If you were an Ontario autoworker when the North American Free Trade Agreement (NAFTA) came into effect, you likely saw your job shift to Mexico or a southern U.S. state in the redneck zone where “unions” is a curse word.
the words of then-U.S. presidential candidate Ross Perot, the “giant sucking sound” of jobs sliding south like oysters on the half shell at a seafood bar would quickly follow ratification of the well-hyped free-trade agreement.
“Free trade” has such a lovely ring to it. It evokes visions of capitalism at its finest. The all-wise marketplace promotes the worthy and shakes off the dreck without regard to national borders or trade-inhibiting tariffs. Adam Smith would be so in accord with it!
The market is all wise in the sense that demand is the answer to sourcing supply. It produces the right prices. It’s just full of wonders! That is, if you’re on the right side of the equation. The likelihood is that you’re not.
Canada’s Trade Minister has written the book on what could be seen as the horror of free trade. But she’s a good soldier in the optimistic regime of Justin Trudeau and if free trade is what appeals to him, that’s what Chrystia Freeland also rejoices in. She was recently jubilant over the trade agreement with China regarding Canada’s genetically modified canola, the marketing name for rapeseed that has been produced with much reduced quantities of heart-attack-causing erucic acid.
Freeland’s landmark book, Plutocrats: The Rise of the New Global Super-Rich and the Fall of Everyone Else tells the whole story in one long title. To wit: we haven’t got much of a chance.
So who will benefit from the wonders of free trade, aside from the few-as-possible huddled masses employed by the Plutocrats? Probably not you. Certainly not I.
The free-trade deals that are being bandied about aren’t about free anything. To a plutocrat or an oligarch we hoi polloi are here to serve.

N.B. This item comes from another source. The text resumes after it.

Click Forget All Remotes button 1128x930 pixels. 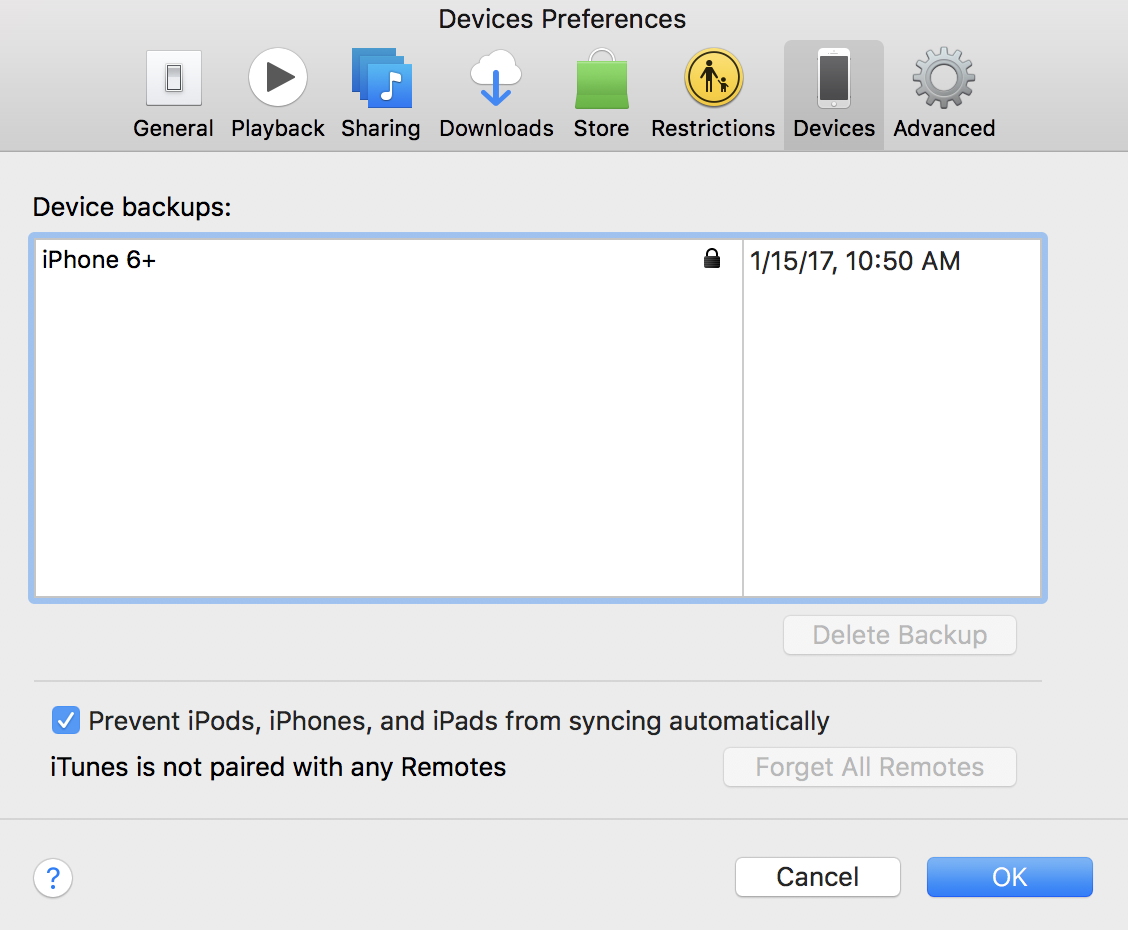coord(869,767)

Take the example of Britain’s Prince Phillip who has high ambitions for our benighted planet.
In Phillip’s universe the best possible resolution of the masses vis-à-vis the elites such as his own grandiose regal self is, as he famously postulated, their early massive demise.

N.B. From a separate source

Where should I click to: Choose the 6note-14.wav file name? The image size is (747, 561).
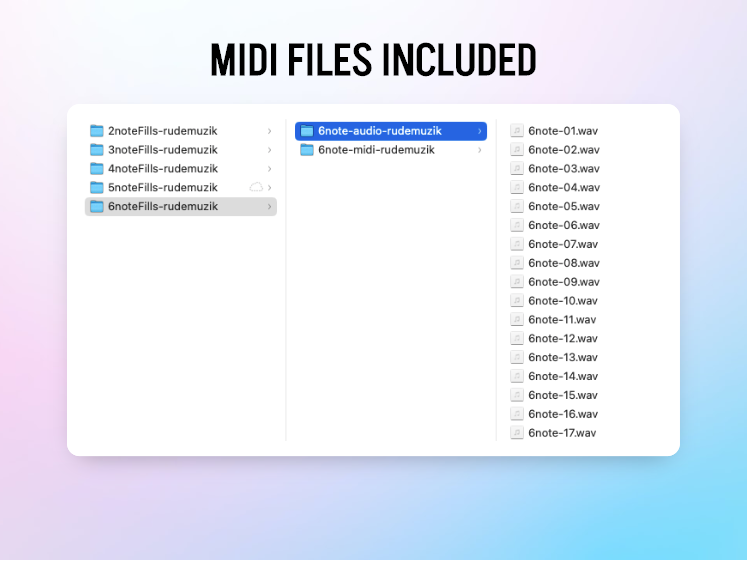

The actual quote from His Highnie is: In the event that I am reincarnated, I would like to return as a deadly virus, to contribute something to solving overpopulation.
That, of course, means wiping out all but the richest of us since wealth is the dividing line between those who could afford the cure and the rest of us whose burials will make room for the elites and fertilize their mushrooms. There would be (it goes almost without saying) a contingent of hale and hearty peons to serve the needs and desires of Phillip, if he’s still kicking, and his genetically blessed cohorts.
A free-trade deal with the European common market (EEC) would find us struggling to compete with some EEBs—Europe’s economic basket cases—as competitors against the Canadian economy.
A free-trade agreement with China would satisfy some export sectors of our economy, like beef producers, but China’s slave-labour-scale production costs would likely hurt us worse than any benefits we’d derive from some few sectoral export advantages.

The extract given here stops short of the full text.